Race day duly arrived. We lined up and were invited to enter the water. The gun went off and the melee began. After 10 min of bumping and scrambling, I found some space, put my head down, got into a rhythm and went for it. I finished just over 1 h later.
My friends and I were all elated, and that night we went out for a nice meal and, of course, drank too much, but the camaraderie was great, and we had a lot of fun before returning to the campsite. Fairly soon, I really wasn't feeling too good. In my one-man tent, I couldn't sleep and felt unwell; nauseous. I crawled out of the tent and started up the modest incline towards the toilet block. My heart was racing, and the short walk and modest incline were ridiculously hard. I felt breathless. My stomach and chest were sore, as if I had bad indigestion, and I was exhausted. I didn't make the toilet block in time. I felt humiliated and embarrassed, despite the fact there was no one around to see. I cleaned myself up, returned to my tent and slept fitfully until morning.

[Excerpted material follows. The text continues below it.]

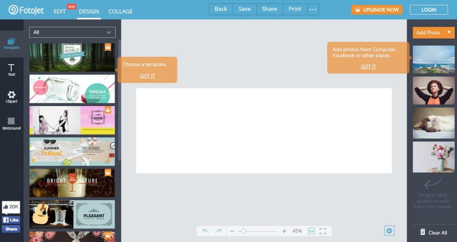Toggle fullscreen view icon
The height and width of the screenshot is (242, 457).
pyautogui.click(x=323, y=231)
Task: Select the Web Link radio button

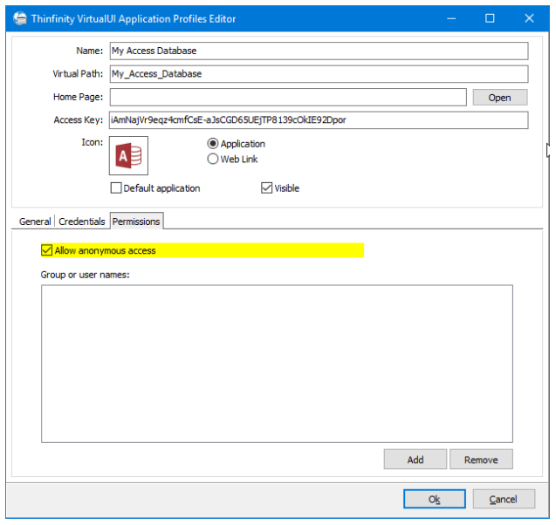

I was feeling distinctly ‘green around the gills’, but assumed it was only a hangover, or at least had convinced myself that is all it was, but I felt uneasy because it was beyond anything I had ever experienced before. We walked along the lake shore to a restaurant for breakfast, but I couldn't face it. I ran out of the restaurant and vomited on the shore.
For the next few days I could eat nothing; in fact, even drinking water made me feel nauseous. I ate nothing and drank little or nothing for days. I was due to get the TGV back to Paris, which I did, but I didn't feel any better on the train. At Gare du Nord station, in the waiting room for the Eurostar, I felt a little breathless and was experiencing an aura. I have migraines about once every 5 years, and the visual disturbance was similar, if not exactly like the aura which had accompanied my past experiences of migraines. Sufferers often experience a visual aberration. In my case, seeing out of one eye is nothing more than visual ‘noise’; a ‘snow-storm’ image for the whole of the right field of view, with an occasional flash of light (van Dongen and Haan, 2019).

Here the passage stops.